Stored data entries:
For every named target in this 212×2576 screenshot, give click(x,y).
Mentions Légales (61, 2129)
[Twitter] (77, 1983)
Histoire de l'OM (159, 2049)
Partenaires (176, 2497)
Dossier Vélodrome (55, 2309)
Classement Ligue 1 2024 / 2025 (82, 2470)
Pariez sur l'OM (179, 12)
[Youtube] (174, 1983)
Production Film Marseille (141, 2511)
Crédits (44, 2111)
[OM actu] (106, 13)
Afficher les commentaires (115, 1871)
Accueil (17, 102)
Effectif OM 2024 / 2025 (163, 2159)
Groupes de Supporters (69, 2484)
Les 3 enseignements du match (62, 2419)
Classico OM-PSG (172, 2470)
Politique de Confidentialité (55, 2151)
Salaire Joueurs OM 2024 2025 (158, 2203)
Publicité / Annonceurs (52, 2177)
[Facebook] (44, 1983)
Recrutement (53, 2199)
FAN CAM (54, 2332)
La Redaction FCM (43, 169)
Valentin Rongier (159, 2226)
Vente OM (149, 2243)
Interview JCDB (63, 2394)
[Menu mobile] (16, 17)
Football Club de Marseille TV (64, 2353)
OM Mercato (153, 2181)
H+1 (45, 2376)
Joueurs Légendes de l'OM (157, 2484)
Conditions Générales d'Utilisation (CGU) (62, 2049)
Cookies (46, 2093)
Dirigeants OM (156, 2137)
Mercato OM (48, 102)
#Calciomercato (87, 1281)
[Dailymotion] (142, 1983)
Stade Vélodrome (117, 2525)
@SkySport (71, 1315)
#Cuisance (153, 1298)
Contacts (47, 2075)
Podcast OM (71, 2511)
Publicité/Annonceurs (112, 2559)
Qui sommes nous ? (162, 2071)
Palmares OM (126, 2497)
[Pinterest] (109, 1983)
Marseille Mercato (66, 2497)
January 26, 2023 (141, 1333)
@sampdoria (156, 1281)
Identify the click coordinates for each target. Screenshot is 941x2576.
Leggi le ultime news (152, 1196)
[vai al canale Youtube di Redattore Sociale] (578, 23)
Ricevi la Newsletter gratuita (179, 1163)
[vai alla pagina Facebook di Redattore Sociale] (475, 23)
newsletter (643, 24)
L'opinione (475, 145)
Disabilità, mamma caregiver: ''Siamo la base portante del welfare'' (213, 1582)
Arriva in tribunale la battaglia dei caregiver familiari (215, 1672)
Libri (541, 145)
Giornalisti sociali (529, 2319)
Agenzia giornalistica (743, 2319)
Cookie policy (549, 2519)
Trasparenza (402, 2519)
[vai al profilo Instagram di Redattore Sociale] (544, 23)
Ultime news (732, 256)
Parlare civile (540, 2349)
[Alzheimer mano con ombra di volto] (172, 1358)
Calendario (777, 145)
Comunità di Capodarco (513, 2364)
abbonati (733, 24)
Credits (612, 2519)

§ **The task**:
In how many lines of the records does the word "Sociale" appear? Reply with the number only.

§ **Expected answer**:
3